_Assignment_:
Beginning at the line containing "Delivery Policy (43, 2307)" in the material below and ending at the line containing "Get Directions (43, 2462)", return each line exactly and add nothing.

Start of Data records

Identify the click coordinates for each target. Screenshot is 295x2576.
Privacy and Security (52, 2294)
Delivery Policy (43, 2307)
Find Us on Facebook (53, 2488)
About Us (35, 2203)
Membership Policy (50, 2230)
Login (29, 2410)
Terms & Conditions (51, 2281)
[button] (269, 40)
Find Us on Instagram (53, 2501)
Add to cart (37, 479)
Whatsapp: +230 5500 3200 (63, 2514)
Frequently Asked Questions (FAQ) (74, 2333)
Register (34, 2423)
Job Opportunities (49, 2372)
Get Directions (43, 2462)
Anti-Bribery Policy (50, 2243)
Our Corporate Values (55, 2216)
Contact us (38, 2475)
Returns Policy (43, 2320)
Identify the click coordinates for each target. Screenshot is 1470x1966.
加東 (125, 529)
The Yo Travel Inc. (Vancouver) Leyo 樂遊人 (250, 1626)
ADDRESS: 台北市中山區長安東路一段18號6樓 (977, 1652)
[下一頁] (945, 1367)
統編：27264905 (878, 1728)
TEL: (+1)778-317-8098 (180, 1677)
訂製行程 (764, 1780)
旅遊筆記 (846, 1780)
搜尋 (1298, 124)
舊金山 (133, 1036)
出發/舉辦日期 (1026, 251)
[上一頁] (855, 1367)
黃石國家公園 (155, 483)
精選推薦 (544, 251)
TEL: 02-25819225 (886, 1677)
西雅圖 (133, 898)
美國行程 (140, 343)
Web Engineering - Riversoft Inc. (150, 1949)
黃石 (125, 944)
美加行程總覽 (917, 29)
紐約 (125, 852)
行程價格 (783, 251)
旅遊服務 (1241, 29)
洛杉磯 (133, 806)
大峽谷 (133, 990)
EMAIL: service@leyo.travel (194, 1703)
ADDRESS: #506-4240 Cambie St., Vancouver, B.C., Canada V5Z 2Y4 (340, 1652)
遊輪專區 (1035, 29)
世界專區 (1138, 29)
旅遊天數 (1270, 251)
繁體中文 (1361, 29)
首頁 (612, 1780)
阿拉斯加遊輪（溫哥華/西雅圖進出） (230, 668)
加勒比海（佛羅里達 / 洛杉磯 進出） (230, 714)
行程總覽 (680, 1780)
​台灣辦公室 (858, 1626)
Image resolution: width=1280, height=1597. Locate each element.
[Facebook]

End of Data records

_Expected answer_:
Delivery Policy (43, 2307)
Find Us on Facebook (53, 2488)
About Us (35, 2203)
Membership Policy (50, 2230)
Login (29, 2410)
Terms & Conditions (51, 2281)
[button] (269, 40)
Find Us on Instagram (53, 2501)
Add to cart (37, 479)
Whatsapp: +230 5500 3200 (63, 2514)
Frequently Asked Questions (FAQ) (74, 2333)
Register (34, 2423)
Job Opportunities (49, 2372)
Get Directions (43, 2462)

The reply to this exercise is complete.